Bangkok Post - September 23, 2004
Apiradee Treerutkuarkul


Thailand yesterday pledged to give Burma anti-Aids drugs and condoms, worth 10 million baht, to help combat the spread of HIV along the border.

The aid, promised in talks in Rangoon between Public Health Minister Sudarat Keyuraphan and her counterpart Kyaw Myint, consists of GPO-VIR pills produced by the Government Pharmaceutical Organisation for 200 patients, mostly hilltribe villagers, for a three-year period and a million condoms.

"Apart from showing leadership and commitment in tackling the deadly virus, Thailand's resources can also be used to assist HIV/Aids patients in our neighbouring country," said Mrs Sudarat, who is due to return to Bangkok today.

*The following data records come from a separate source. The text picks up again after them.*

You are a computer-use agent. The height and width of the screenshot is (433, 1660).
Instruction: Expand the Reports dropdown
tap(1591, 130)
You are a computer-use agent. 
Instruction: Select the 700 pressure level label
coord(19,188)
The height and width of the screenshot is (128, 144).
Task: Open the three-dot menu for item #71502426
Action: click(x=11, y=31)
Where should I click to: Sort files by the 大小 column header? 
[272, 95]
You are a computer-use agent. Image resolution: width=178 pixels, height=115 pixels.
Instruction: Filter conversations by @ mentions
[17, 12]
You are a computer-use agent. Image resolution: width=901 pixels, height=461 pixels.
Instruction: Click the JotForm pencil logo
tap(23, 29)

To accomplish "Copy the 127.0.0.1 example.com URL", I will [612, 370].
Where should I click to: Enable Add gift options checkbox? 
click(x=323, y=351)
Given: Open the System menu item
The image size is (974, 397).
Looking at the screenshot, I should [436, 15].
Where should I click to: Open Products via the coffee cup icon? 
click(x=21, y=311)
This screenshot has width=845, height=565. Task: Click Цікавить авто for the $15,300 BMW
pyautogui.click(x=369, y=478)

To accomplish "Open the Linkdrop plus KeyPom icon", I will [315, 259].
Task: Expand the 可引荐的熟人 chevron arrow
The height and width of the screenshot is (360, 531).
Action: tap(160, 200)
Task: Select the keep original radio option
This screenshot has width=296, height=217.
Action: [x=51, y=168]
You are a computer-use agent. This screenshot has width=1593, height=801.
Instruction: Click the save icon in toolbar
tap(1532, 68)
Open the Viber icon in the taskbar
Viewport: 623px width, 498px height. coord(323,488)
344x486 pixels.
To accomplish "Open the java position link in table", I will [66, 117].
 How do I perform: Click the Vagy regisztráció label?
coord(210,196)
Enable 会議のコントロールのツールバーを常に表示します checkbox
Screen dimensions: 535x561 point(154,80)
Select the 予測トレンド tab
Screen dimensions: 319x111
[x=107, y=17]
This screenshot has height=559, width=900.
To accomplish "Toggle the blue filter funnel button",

Cooperation with the Burmese government also includes a health care programme aimed at fighting elephantiasis, malaria, meningococcal meningitis and tuberculosis, in addition to Aids, diseases that plague the 2,401km-long border.

Thai health authorities believe Burmese immigrants have spread infections to Thai villagers along the border, mainly in Tak and Kanchanaburi.

The ministry, meanwhile, will renew a plan to seek financial support from the Global Fund and the World Health Organisation to continue providing generic anti-Aids drugs and developing infrastructure in Burma.

The Global Fund had earlier declined to give billions of baht to the government due to its failure to clarify the importance of its efforts to initiate joint cooperation with the Burmese government or show how the funds would be used to curb Aids along the border.

Petchsri Sirinirund, the Disease Control Department's senior expert in preventive medicine, said the ministry was amending its proposal and will ask the Global Fund to reconsider its decision during the fifth round of funding talks expected to take place next year.

More details need to be included before the plan is proposed again and the ministry remains convinced of the long-term benefits of the plan to HIV/Aids patients in Burma, Cambodia and Laos, she said.